DOBSON — Student response to Surry Community College’s Luthier class has been gratifying for at least one official there.
“One student we have in the class comes in from West Virginia and we have another (Nick Lampo) who plays cello in the Charlotte Symphony and drives in from Charlotte,” said Terri Cockerham, director, Occupational Extension Programs. She said the class has a dozen students participating and is held in Mount Airy in the Center for Public Safety’s woodworking shop.
Cokerham said while the passion in participation from students came as a bit of a surprise some other issues, such as the cost of Luthier tools, were not.
“The tools were pricey for this. It was an expensive start up,” Cockerham said. “We received so much interest in the course we received $10,000 for tools with a donation from a student which was matched by his employer. The first night I went to look in on the class it had been going on for two weeks. I couldn’t believe the enthusiasm I saw. They were so excited about what they were doing. They have a passion for music and the instruments.”
Cokerham said instructor Joe Thrift recently attended a luthier’s event which was out of the area and participants asked him about the course.
“Joe is loving this,” said Cockerham. “Typically he teaches one student in his shop and he is really loving teaching more than one student. The first night he got there early to set up for the class and a lot of them were already there and they just followed him around while he was setting everything up. I think it overwhelmed him just a bit.”
She said she has also enjoyed being a part of an extension class which is unique and said she is proud to be a part of a program which offers students such an opportunity to learn the craft at the tuition price of $183 for a class that typically runs from 9-10 weeks.
“I feel occupational extensions outreach is being met with this,” said Cockerham. “Really this course falls into the category of heritage arts. We are already thinking about continuing it. We look to start another class after this one finishes up.” She said Thrift’s busy travel schedule will probably keep him from expanding the program. Cockerham speculated the school may even look toward setting up another program where students learn to make a banjo or dulcimer, which would tie in with the areas Old Time music background.
Thrift also helped students locate a supplier of wood for the instruments they are making to add another personal dimension to the process they are learning. Cockerham said she also learned the students formed an impromptu jam session before one class when they realized they had their instruments with them.
“The most striking thing from this diverse group of students, my biggest surprise was their enthusiasm and the passion,” said Cockerham. “That has been the best part from the very beginning, event though being unique is also good.” She said Thrift’s being well known in the field has also helped the program.
“I love it (teaching the larger class),” said Thrift. “It’s intense but I love seeing what people think I say and turn around and try doing it. They’re some clever people in this class and they often come up with something I never thought of with a technique. I’m seeing other aspects of it.”

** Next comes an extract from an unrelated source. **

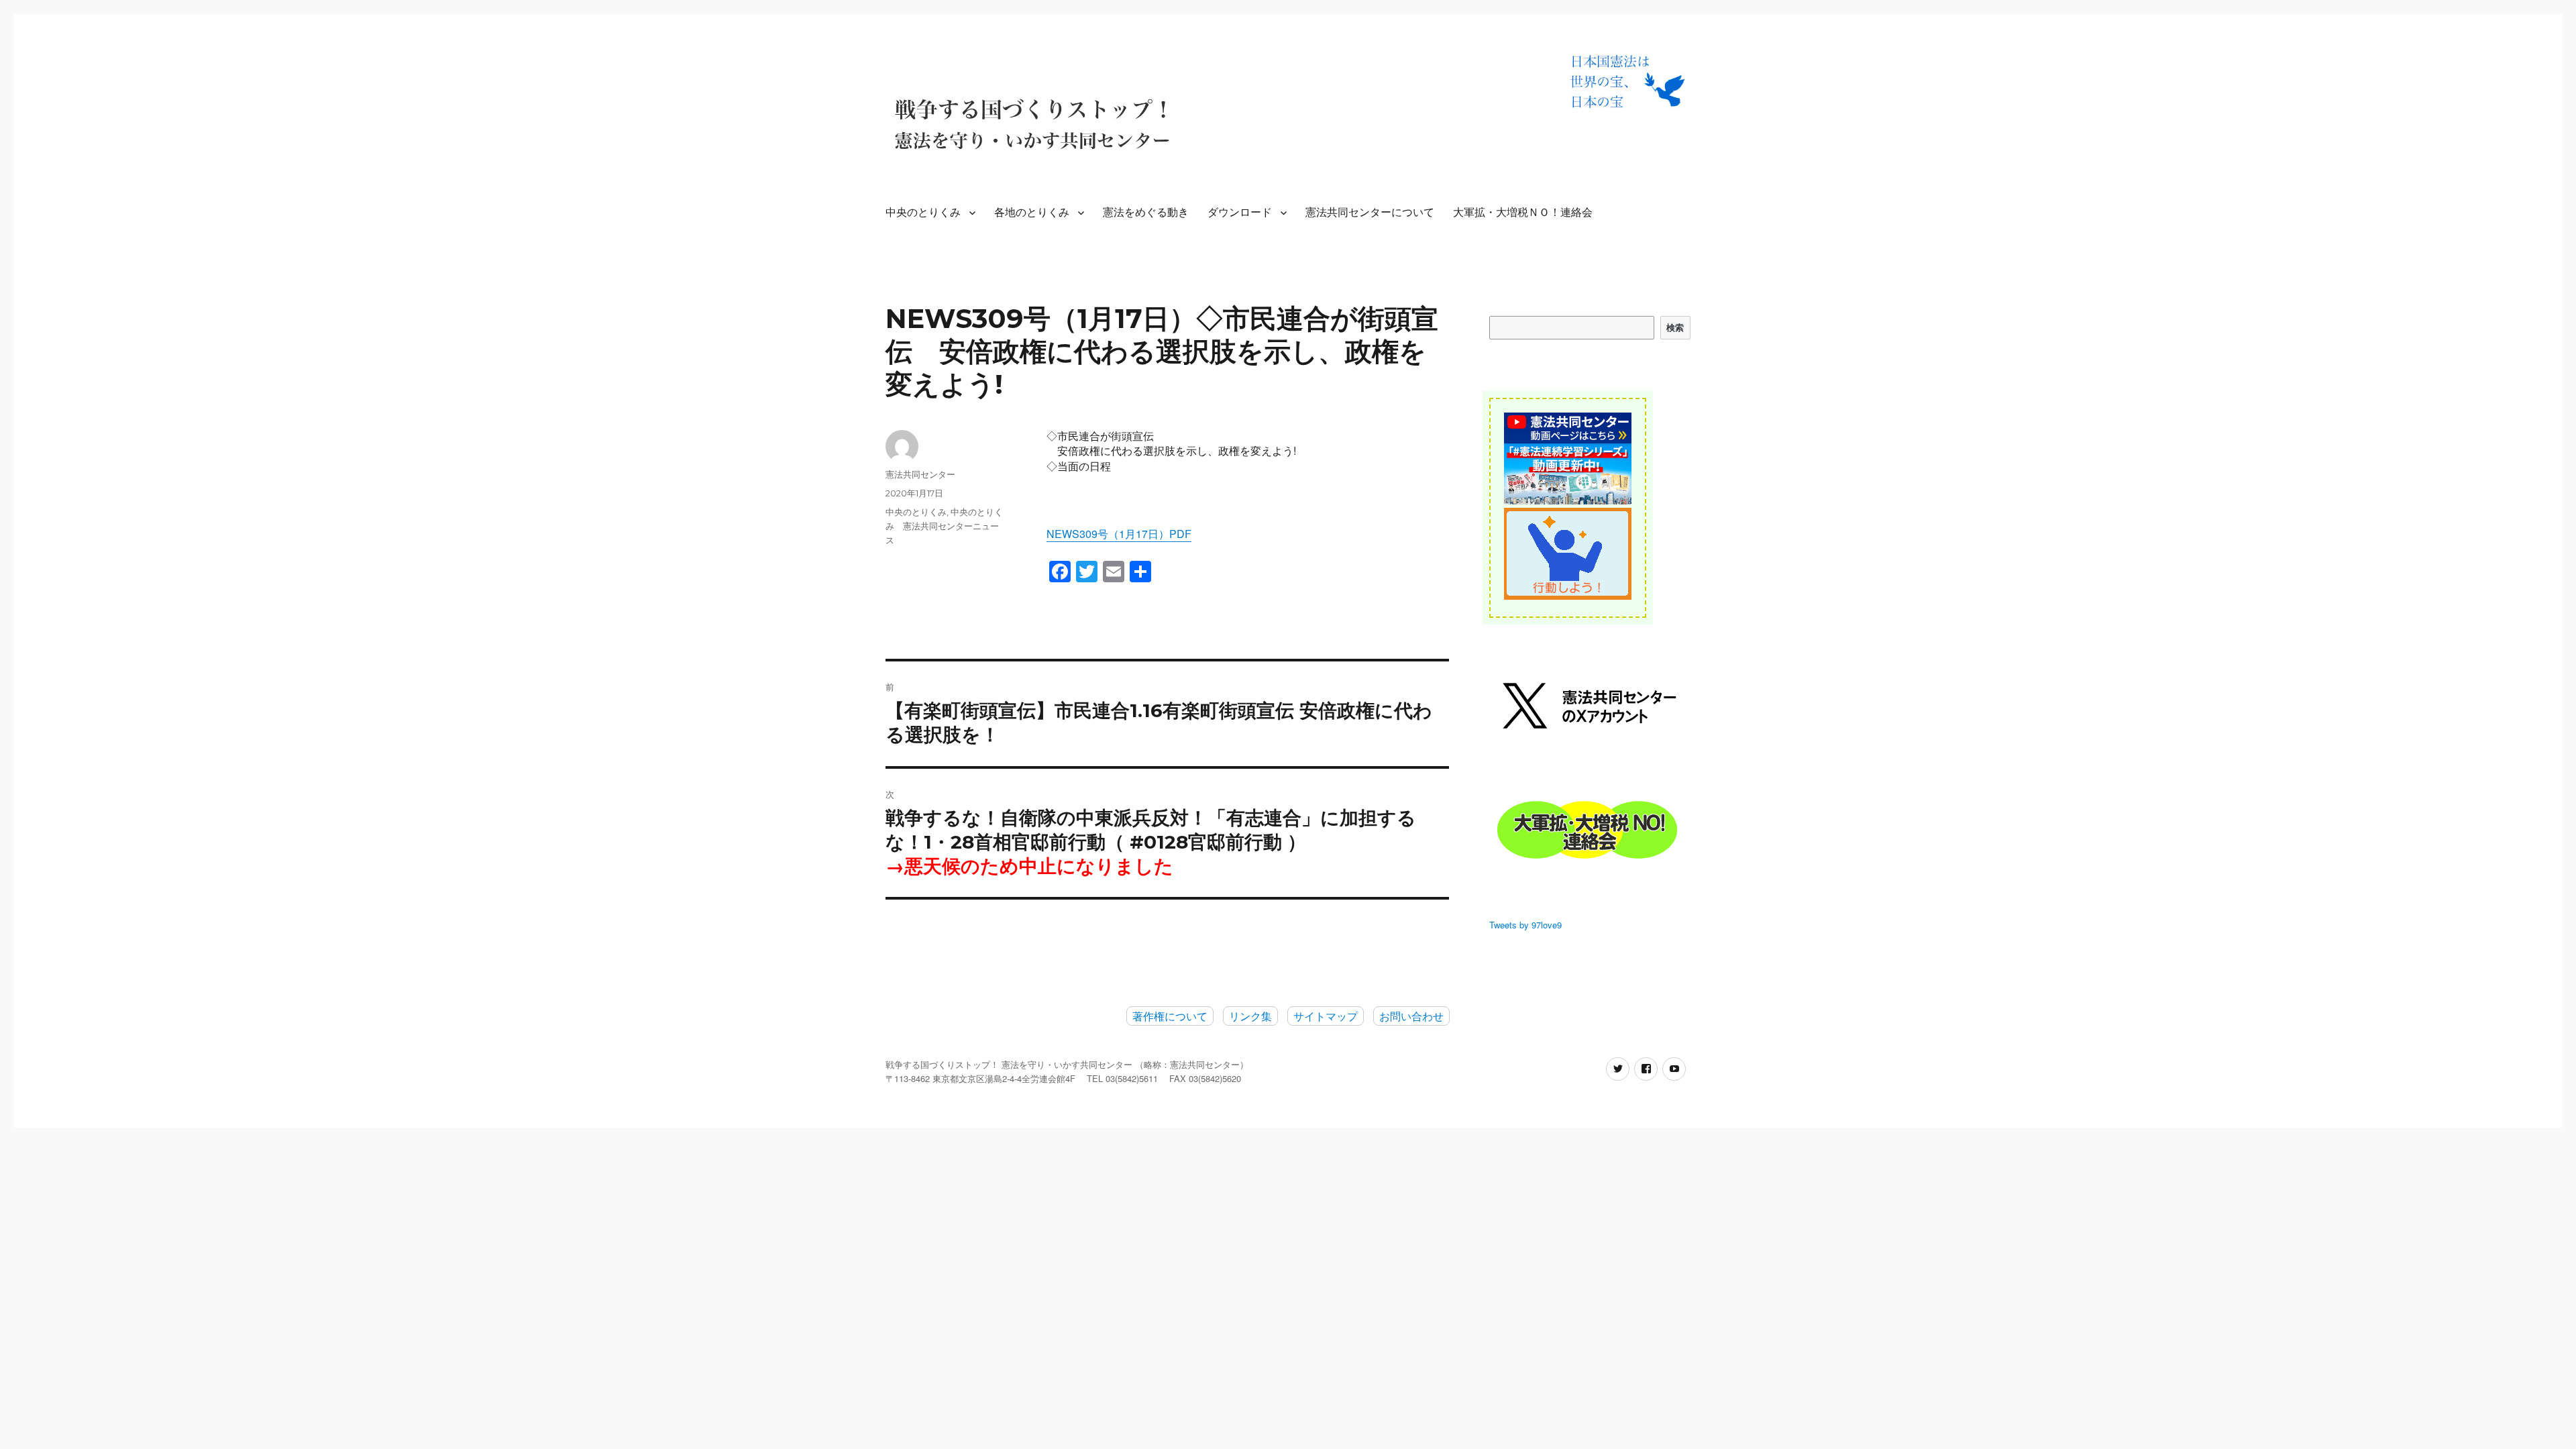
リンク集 (1250, 1016)
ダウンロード (1240, 212)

He said he has also been impressed by his student’s ability to take his instruction to another level no matter the skill set they brought into class with them.
“I don’t sit still with this class. I am on the go all the time (in the classroom),” Thrift said. “I’m listening I’m giving advice and I just like to let them go and see how they tweak what they are doing. It’s exciting. I’m impresses with the level everyone seems to work at do matter their different woodworking experience. I like the process of seeing them achieve it. Our varnish experiment is next.”